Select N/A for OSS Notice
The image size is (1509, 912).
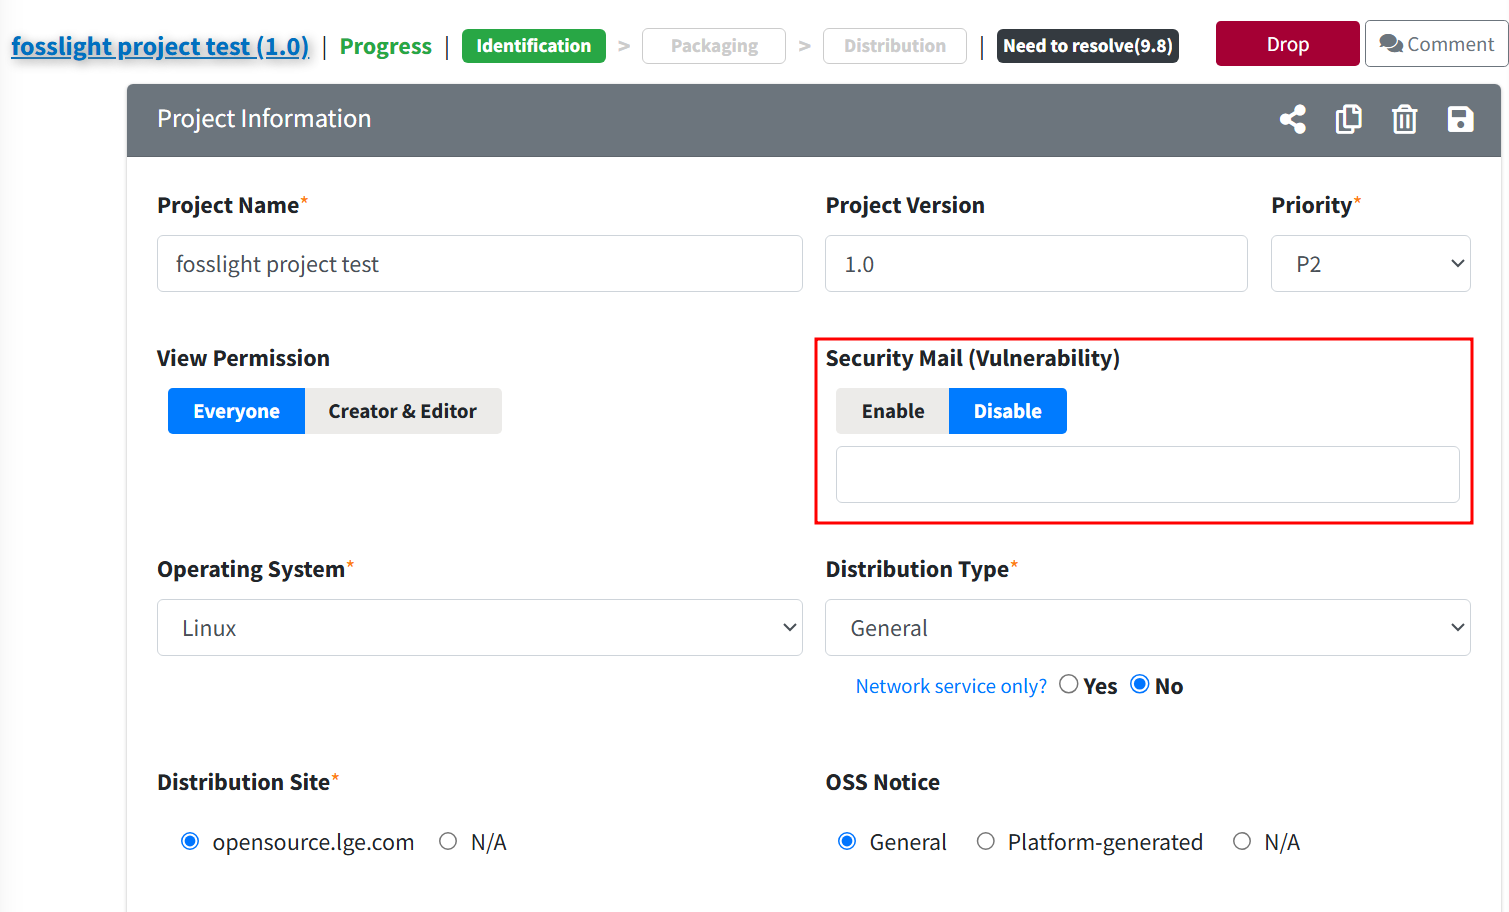tap(1242, 842)
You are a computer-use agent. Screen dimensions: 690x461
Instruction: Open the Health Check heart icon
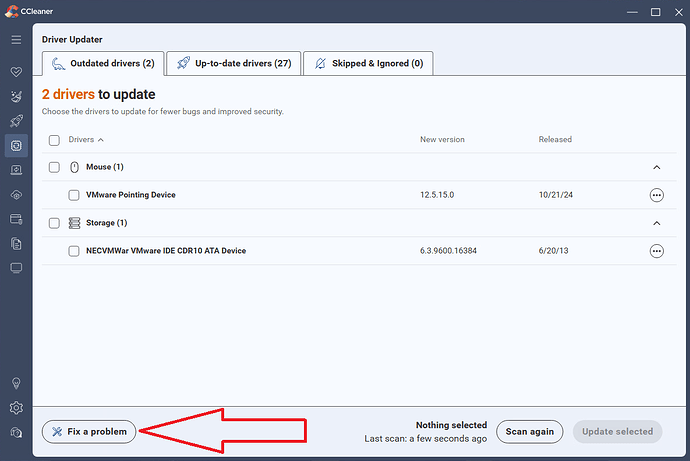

○ ○ ○ ○ ○

#### [EXERCISE OBJECTIVE]
Transcribe each record exactly as it appears, but omit every picture.

#### [RESPONSE BOX]
Select N/A for OSS Notice
The image size is (1509, 912).
tap(1242, 842)
You are a computer-use agent. Screen dimensions: 690x461
Instruction: Open the Health Check heart icon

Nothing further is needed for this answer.